AvatarPose: Avatar-guided 3D Pose Estimation of Close Human Interaction from Sparse Multi-view Videos
Feichi Lu, Zijian Dong, Jie Song, Otmar Hilliges
TL;DR
AvatarPose addresses the difficulty of estimating 3D poses and shapes for multiple closely interacting people from sparse multi-view videos by learning personalized implicit neural avatars as strong priors. It jointly learns textured avatars in canonical space using an accelerated neural radiance field and SMPL-based deformation, and refines poses by optimizing color and silhouette rendering losses with a collision constraint. The method uses an alternating optimization scheme to iteratively improve avatars and poses, enabling direct pose optimization from rendering losses rather than noisy 2D joint detections.
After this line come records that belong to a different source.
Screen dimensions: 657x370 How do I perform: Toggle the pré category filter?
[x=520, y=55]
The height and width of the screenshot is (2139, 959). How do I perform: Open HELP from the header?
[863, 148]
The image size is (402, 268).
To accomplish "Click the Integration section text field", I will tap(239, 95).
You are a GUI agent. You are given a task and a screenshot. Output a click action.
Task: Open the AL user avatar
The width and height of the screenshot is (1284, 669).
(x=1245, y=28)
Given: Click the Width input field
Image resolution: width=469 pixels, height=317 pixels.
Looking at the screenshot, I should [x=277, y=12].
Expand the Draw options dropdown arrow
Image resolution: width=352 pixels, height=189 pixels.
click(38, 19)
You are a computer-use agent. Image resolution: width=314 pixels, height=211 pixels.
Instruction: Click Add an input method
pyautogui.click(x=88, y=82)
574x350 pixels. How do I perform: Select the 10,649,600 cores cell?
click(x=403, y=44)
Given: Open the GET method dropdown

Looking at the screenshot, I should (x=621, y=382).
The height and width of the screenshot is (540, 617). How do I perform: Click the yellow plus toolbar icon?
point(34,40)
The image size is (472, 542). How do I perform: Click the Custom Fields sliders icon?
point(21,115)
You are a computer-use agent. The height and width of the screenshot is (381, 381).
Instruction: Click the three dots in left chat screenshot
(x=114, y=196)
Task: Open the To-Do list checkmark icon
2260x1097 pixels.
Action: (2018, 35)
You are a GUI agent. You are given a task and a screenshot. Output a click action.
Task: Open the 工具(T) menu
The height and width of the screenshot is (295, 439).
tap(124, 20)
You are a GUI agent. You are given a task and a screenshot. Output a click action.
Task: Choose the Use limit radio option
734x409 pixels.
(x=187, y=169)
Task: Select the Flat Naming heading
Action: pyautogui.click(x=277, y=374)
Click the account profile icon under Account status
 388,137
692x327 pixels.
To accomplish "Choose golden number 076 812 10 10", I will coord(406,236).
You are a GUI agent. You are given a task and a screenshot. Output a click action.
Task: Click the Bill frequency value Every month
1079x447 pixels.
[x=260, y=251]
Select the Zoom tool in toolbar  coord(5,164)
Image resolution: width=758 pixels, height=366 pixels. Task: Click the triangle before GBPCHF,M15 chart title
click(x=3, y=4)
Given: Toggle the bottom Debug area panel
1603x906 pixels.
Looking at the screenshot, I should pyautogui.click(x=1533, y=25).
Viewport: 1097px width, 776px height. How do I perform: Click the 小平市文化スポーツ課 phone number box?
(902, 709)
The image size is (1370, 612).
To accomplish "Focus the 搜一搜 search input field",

Experimental results on Hi4D, CHI3D, and related datasets demonstrate state-of-the-art performance in close-contact scenarios, highlighting robustness to occlusions and inter-person contact with efficient, scalable rendering-based supervision. The approach offers practical impact for accurate 3D human interaction capture in real-world multi-view setups, without requiring dense 3D ground-truth data.
Abstract
Despite progress in human motion capture, existing multi-view methods often face challenges in estimating the 3D pose and shape of multiple closely interacting people. This difficulty arises from reliance on accurate 2D joint estimations, which are hard to obtain due to occlusions and body contact when people are in close interaction. To address this, we propose a novel method leveraging the personalized implicit neural avatar of each individual as a prior, which significantly improves the robustness and precision of this challenging pose estimation task. Concretely, the avatars are efficiently reconstructed via layered volume rendering from sparse multi-view videos. The reconstructed avatar prior allows for the direct optimization of 3D poses based on color and silhouette rendering loss, bypassing the issues associated with noisy 2D detections. To handle interpenetration, we propose a collision loss on the overlapping shape regions of avatars to add penetration constraints. Moreover, both 3D poses and avatars are optimized in an alternating manner. Our experimental results demonstrate state-of-the-art performance on several public datasets.